Negotiating the price on homes and land in Sequim and Port Angeles effectively can put $10,000 or more in your pocket, or cost you $10,000. But even worse than loosing money, poor negotiating can cost you the transaction. As a seller, if you chase that one buyer away when mature negotiating could have brought the buyer to the closing table, you may have the house for many more months (or years), and you could end up selling it for less than the first buyer would have been willing to pay.
Port Angeles Real Estate Negotiating Mistake. I drafted an offer for a client who was pre-qualified and had a great job. After going back and forth on counters, my client finally upped his offer to the maximum that his lender would approve, which back in June of 2009 was a quite reasonable offer for a house that had not sold in about two years. The house had been empty and was ultimately foreclosed on. Believe it or not the seller killed the transaction over $5,000. I told the seller’s agent at the time in a friendly way, “You realize your client killed this transaction over $5,000.” During the negotiations I shared that the price my client offered was the maximum his lender would allow and all the money my client had, and we had made it crystal clear that that last counter was a final and firm offer. The seller made a negotiating mistake and lost that sale. My client walked.
I remember thinking at the time that by killing the transaction over $5,000 in the worst real estate recession I’ve seen in 30 years in real estate, the seller risked not selling the home for a long time, would have to pay property taxes again soon, would continue to drain his account paying other maintenance expenses for a vacant home, and by the time it does sell, he might end up taking less than my client offered if the market does not markedly improve. If you were a seller, would you have killed a sale over $5,000 in this market?
How did things end up? My client moved on to buy another house and he and his family are living happily ever after. The seller’s house sat on the market for another three months before it sold, and it sold for $3,000 less than my client’s last offer and $8,000 less than the seller’s bottom line.

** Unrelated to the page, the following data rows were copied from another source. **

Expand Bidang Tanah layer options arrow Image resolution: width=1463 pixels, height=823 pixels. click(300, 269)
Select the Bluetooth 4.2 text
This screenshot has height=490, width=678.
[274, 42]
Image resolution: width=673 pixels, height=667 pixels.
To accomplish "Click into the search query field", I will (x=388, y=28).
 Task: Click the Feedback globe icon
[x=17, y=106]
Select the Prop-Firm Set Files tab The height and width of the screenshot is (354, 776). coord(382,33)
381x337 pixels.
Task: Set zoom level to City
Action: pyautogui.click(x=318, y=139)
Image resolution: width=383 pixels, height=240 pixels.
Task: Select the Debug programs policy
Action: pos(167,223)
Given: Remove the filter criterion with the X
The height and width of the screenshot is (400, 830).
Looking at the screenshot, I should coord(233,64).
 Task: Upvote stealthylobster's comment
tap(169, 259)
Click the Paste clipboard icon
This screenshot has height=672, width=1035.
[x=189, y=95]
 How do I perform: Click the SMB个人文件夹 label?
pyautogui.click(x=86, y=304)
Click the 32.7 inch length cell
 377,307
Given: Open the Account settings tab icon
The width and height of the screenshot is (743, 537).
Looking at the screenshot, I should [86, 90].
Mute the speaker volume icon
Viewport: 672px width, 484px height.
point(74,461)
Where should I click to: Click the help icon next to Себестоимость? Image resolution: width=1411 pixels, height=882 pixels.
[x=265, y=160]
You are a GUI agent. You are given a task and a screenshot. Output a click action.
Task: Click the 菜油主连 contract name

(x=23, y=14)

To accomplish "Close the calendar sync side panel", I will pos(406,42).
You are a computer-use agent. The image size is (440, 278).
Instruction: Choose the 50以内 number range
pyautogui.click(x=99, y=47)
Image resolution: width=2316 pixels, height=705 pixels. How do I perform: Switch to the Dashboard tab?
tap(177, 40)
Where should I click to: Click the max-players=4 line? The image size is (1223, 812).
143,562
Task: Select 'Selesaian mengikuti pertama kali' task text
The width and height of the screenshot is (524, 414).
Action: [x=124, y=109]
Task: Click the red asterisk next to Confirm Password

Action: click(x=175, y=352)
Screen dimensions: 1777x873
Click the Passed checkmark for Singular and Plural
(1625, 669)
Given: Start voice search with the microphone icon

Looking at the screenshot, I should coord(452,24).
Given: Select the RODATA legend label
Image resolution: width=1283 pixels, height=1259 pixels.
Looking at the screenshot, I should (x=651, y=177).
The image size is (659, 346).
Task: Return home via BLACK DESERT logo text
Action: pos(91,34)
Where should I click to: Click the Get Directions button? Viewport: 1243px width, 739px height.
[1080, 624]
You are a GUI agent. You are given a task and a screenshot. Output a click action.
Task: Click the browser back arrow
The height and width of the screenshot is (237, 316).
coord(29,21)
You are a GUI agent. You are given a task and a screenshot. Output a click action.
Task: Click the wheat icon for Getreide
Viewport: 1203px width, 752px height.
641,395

On top of that his loss included maintenance for another three months, which included hiring someone to take care of the place (he could not do so), winterizing the home so pipes would not freeze, paying the second half property taxes, and there was the opportunity cost of not having sold the property earlier. You can be sure for any normal seller there would be added stress, which you cannot put a price on, but it is a significant negative value.
Sequim Real Estate Negotiating Mistake. I drafted an offer on a nice home for a client, and without revealing the home or the seller, it was a price just south of $500,000. In this market my client was quite reasonable when he made an offer that was about $30,000 less than the listing price (about 6% less than the asking price). The seller foolishly countered with only a $4,000 reduction off the listing price. My client instructed me to not bother making a counteroffer. He felt the seller was either not a serious seller, or he was getting bad advice on how to negotiate. We found out later it was the later.
What was the final outcome for this seller? He ended up selling the home later for about $25,000 less than his listing price, but not without lost time and a lot of stress and frustration.
Negotiating the price on homes and land is an interesting game. You know the saying, “A little knowledge can be dangerous.” As I have written elsewhere, arrogance and pride are very dangerous. Humility is beautiful when it is combined with knowledge and wisdom. In these examples, humility (and good advice) also could have helped the sellers negotiate much more effectively.